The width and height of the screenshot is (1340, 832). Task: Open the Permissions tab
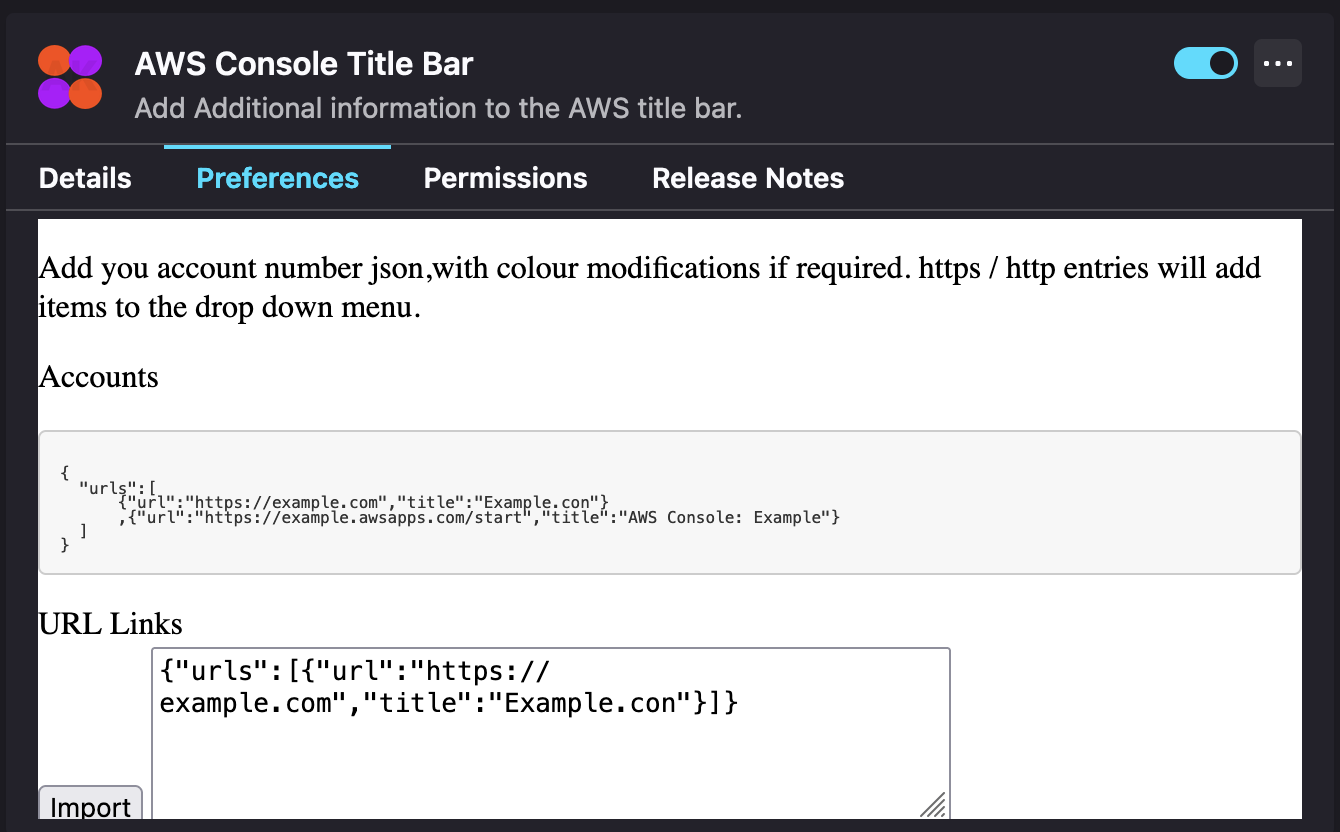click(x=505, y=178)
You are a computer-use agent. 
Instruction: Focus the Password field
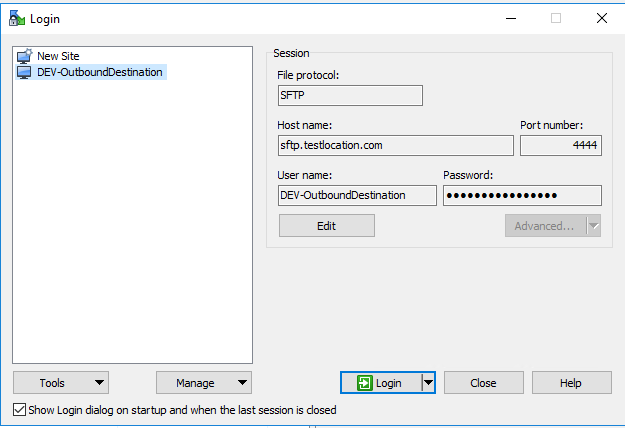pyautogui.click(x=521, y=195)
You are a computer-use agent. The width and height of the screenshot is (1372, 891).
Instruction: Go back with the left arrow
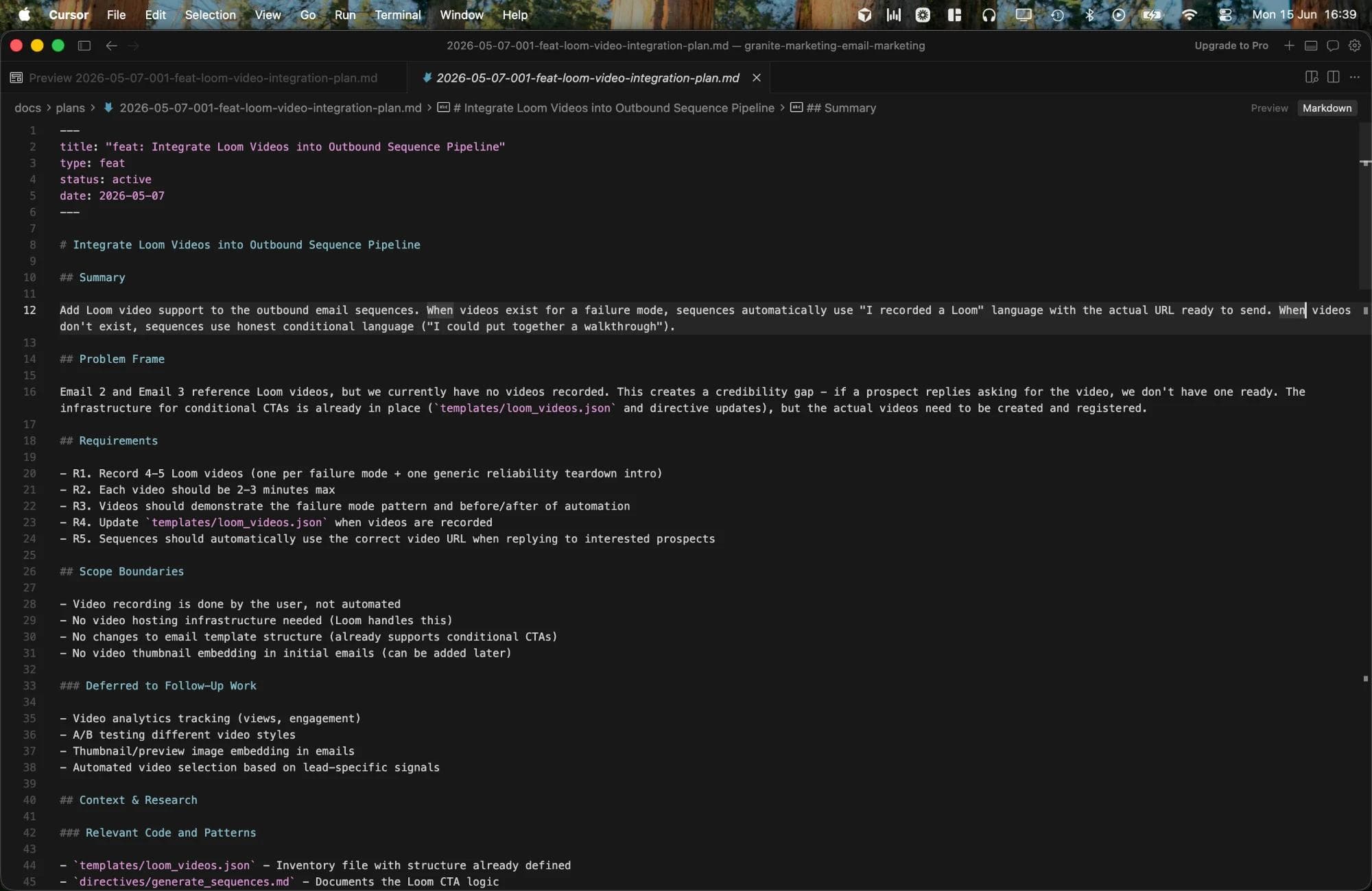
========
Requirement: Starting at the line that contains "Instruction: Focus the Password field", write out exactly each line through the last one in the listing above, leaving out the pictures and adding nothing else.

Solution to this problem:
Instruction: Focus the Password field
pyautogui.click(x=521, y=195)
You are a computer-use agent. The width and height of the screenshot is (1372, 891).
Instruction: Go back with the left arrow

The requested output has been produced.